[Activity] Report the number of lines in these entries that contain "computer". Write only the number.

Stored data:
****

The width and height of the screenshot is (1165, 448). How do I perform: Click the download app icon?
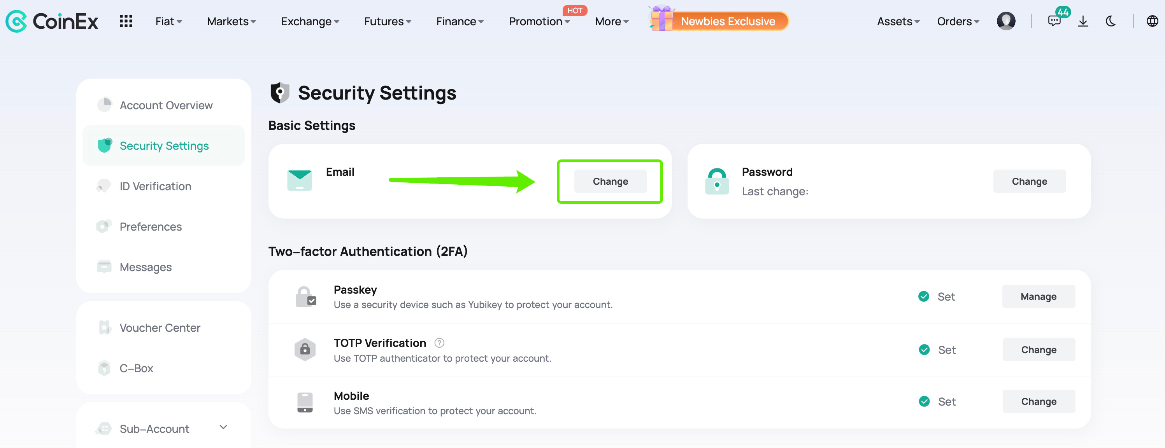point(1083,21)
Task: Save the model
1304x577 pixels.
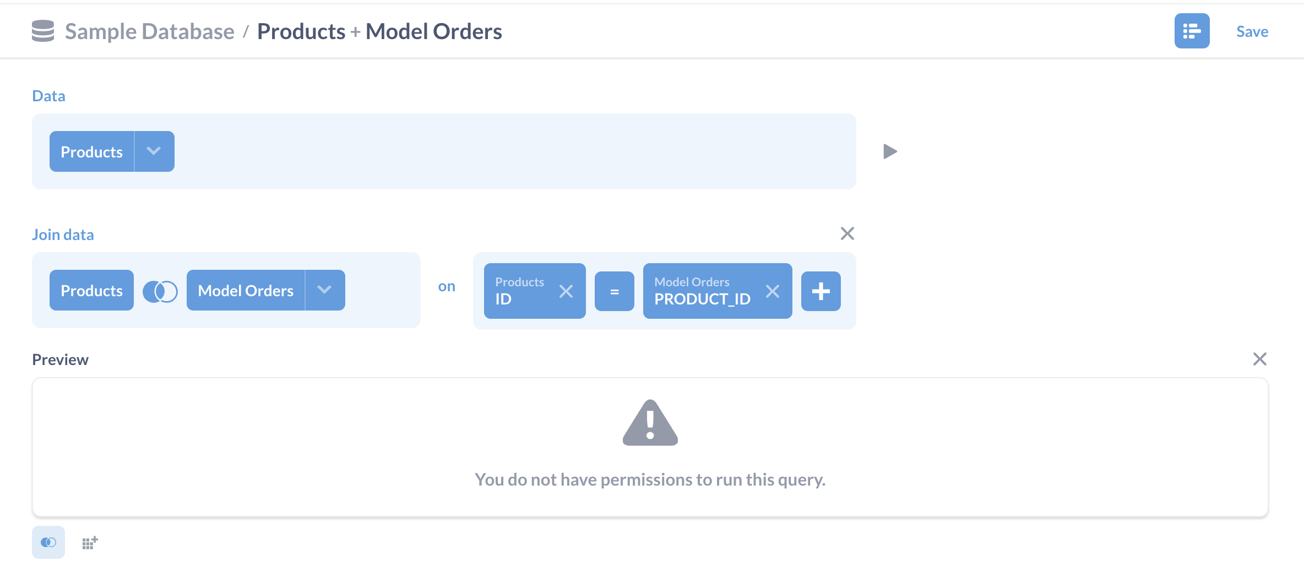Action: click(1252, 31)
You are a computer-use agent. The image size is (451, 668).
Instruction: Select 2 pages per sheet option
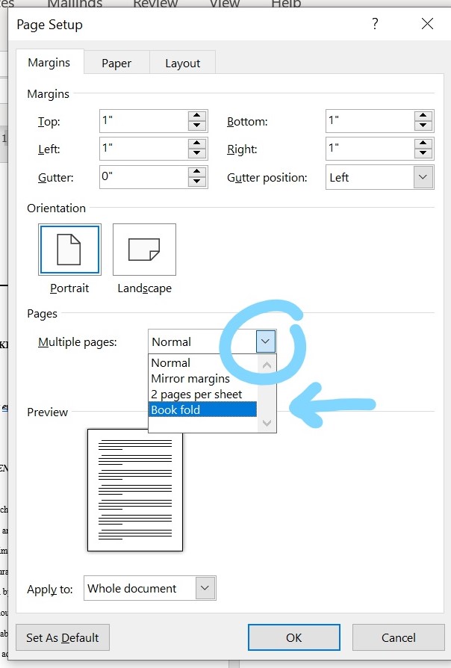click(x=196, y=395)
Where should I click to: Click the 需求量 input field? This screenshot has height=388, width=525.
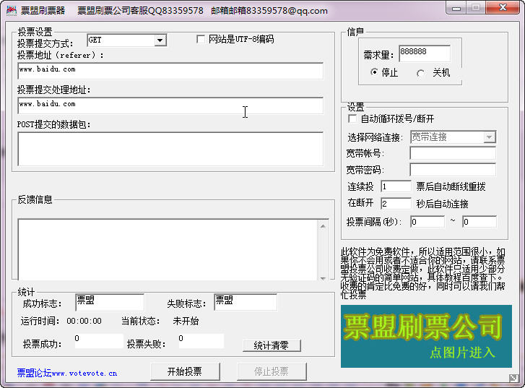[424, 53]
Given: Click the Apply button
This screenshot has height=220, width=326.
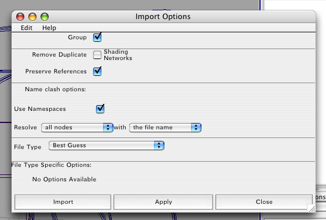Looking at the screenshot, I should (x=163, y=202).
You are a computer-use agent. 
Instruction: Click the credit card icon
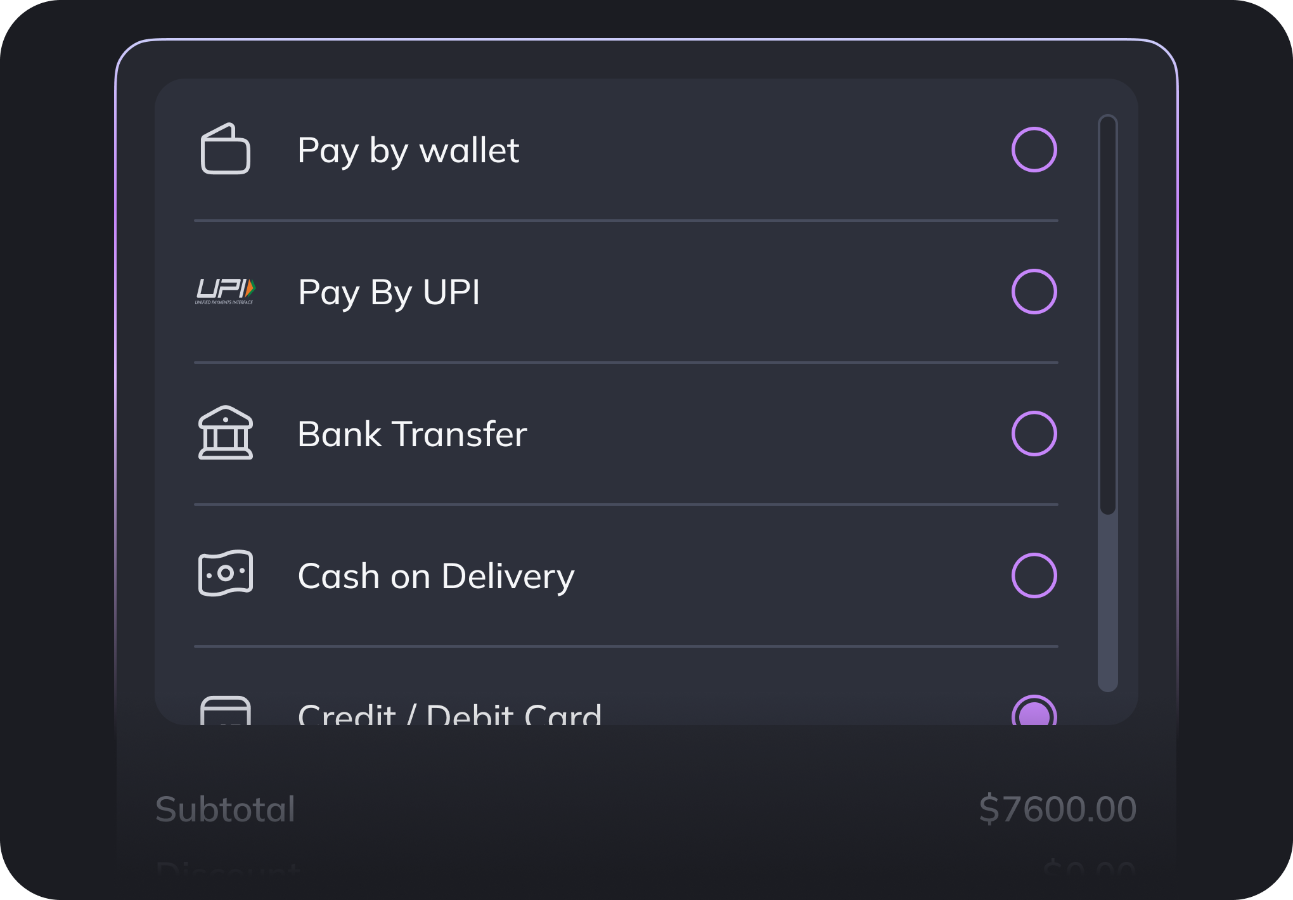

****

[Reply to the exercise] 2